Although tests prove that Cowichan Lake is relatively clear of fecal coliform (see the feature story on Pages 1 to 2 of this week's Lake Cowichan Gazette), the question remains; for how long?

Although tests prove that Cowichan Lake is relatively clear of fecal coliform (see the feature story on Pages 1 to 2 of this week’s Lake Cowichan Gazette), the question remains; for how long?

With aging septic tanks stretching west of the Town of Lake Cowichan around the lake, it’s only a matter of time before more begin to leak.

Installing modern sewer systems in the communities around Cowichan Lake would be a multi-million dollar project. Even upgrading the Town of Lake Cowichan’s sewage treatment plant has proven itself an expensive endeavour, requiring extensive government grants.
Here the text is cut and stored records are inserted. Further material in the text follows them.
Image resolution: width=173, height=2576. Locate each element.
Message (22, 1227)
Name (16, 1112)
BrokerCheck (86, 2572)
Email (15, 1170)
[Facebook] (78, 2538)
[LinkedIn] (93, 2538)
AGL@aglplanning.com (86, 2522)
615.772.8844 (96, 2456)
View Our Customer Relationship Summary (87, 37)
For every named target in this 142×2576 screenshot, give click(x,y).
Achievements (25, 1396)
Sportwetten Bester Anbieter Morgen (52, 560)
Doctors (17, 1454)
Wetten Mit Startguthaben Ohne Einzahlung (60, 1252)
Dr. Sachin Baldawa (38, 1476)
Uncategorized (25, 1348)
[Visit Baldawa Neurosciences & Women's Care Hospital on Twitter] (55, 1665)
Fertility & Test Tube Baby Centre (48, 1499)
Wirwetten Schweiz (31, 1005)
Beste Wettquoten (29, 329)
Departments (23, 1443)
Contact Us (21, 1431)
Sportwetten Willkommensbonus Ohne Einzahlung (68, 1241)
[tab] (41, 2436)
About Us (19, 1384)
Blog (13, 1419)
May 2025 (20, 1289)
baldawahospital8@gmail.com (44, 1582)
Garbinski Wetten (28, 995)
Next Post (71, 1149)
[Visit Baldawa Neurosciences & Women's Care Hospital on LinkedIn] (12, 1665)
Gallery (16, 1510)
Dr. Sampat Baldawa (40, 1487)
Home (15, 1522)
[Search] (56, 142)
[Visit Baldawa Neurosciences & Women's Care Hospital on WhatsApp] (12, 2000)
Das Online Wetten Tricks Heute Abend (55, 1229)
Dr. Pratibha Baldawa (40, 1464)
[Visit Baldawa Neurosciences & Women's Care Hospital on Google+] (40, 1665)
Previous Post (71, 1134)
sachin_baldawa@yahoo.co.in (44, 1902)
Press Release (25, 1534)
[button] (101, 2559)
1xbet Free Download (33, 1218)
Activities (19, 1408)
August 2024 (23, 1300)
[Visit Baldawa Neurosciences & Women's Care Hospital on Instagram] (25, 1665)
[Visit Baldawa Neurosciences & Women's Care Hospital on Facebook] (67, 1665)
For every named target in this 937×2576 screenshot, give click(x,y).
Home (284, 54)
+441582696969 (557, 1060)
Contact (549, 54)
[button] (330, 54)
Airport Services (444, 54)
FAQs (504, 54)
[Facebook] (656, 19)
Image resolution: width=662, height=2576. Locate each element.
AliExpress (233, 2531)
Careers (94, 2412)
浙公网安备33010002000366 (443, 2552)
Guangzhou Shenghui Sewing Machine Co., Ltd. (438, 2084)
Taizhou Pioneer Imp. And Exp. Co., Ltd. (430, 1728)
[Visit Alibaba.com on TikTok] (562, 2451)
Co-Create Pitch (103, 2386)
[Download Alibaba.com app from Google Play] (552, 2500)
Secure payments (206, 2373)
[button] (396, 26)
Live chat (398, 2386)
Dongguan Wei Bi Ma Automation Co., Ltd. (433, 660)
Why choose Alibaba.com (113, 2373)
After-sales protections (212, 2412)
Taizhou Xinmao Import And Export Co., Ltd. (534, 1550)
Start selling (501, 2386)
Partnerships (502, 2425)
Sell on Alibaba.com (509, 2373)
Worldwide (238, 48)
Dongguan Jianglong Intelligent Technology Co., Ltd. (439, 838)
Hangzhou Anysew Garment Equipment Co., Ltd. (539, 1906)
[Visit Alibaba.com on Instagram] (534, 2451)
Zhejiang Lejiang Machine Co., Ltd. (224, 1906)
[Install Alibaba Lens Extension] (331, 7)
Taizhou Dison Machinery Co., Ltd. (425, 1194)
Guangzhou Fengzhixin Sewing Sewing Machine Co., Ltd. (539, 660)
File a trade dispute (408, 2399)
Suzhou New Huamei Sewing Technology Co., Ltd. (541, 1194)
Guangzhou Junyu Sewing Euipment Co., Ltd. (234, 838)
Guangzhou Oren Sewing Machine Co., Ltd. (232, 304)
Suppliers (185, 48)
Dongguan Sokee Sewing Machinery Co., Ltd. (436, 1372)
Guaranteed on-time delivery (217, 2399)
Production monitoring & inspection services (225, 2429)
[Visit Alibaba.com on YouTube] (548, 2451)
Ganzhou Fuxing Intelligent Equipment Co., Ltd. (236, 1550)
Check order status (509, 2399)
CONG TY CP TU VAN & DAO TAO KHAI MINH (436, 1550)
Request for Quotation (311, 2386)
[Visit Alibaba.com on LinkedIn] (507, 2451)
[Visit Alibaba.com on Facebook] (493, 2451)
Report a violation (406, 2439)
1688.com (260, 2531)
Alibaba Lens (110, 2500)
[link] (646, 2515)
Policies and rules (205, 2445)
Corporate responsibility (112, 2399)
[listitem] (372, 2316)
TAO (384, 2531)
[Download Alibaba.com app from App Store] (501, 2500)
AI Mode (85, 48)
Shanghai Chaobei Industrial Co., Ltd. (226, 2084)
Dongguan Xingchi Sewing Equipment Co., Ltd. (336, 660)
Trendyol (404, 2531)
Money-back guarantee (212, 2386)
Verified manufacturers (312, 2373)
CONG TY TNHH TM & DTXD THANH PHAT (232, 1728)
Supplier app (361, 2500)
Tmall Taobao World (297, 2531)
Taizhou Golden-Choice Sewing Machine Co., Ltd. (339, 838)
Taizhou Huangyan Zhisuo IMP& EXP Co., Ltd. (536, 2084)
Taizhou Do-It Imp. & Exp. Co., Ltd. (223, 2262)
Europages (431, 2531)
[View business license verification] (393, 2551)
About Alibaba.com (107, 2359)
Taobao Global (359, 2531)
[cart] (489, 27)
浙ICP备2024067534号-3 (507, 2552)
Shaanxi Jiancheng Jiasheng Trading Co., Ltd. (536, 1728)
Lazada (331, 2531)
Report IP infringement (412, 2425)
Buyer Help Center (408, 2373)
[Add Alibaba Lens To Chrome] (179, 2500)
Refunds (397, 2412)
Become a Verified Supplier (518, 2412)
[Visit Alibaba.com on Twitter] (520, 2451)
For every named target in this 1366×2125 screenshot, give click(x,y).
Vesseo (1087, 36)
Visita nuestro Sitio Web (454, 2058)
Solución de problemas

The Cowichan Lake area’s priorities aren’t in line with environmental concerns. If they were, upgrades to sewer systems would have come before $7.6 million upgrades to the Cowichan Lake Sports Arena.

But, spending money on sewage treatment isn’t a pretty issue, and sewage treatment plants are a lot less attractive than a fancy-looking recreation facilities.

True, it’s a tourist draw, and something to keep locals entertained, but imagine the opposite effect an outbreak of beaver fever, combined with media reports of high fecal coliform levels, could have on the area. What we need is forward-thinking politicians to take action.